**Your task**
The result should be every line in the data below that carries the string "computer".

**Information provided**
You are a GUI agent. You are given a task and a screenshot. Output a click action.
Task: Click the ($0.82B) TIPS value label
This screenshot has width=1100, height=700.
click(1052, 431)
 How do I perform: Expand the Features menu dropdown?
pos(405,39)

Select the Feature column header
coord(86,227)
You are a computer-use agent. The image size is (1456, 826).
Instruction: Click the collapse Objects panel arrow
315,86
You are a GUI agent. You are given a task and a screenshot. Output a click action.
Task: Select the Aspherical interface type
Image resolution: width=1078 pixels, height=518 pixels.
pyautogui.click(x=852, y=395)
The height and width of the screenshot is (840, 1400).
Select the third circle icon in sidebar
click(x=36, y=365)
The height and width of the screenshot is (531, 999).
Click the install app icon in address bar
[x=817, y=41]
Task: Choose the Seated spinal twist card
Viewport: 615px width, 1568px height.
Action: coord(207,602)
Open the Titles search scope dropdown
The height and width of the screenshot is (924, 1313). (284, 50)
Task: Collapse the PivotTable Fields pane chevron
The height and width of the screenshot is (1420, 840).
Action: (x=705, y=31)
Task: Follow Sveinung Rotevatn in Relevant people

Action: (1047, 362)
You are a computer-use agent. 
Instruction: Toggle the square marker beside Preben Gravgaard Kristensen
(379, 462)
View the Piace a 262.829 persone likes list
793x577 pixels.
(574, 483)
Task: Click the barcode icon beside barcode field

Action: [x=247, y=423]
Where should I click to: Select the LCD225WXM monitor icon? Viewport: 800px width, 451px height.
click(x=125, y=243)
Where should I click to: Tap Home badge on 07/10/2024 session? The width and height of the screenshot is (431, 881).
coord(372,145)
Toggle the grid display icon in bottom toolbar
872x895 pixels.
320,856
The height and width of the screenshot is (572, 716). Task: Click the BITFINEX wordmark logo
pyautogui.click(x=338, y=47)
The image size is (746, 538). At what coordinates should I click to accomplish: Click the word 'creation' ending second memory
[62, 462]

**Response area**
You are a computer-use agent. The image size is (1456, 826).
You are a computer-use agent. 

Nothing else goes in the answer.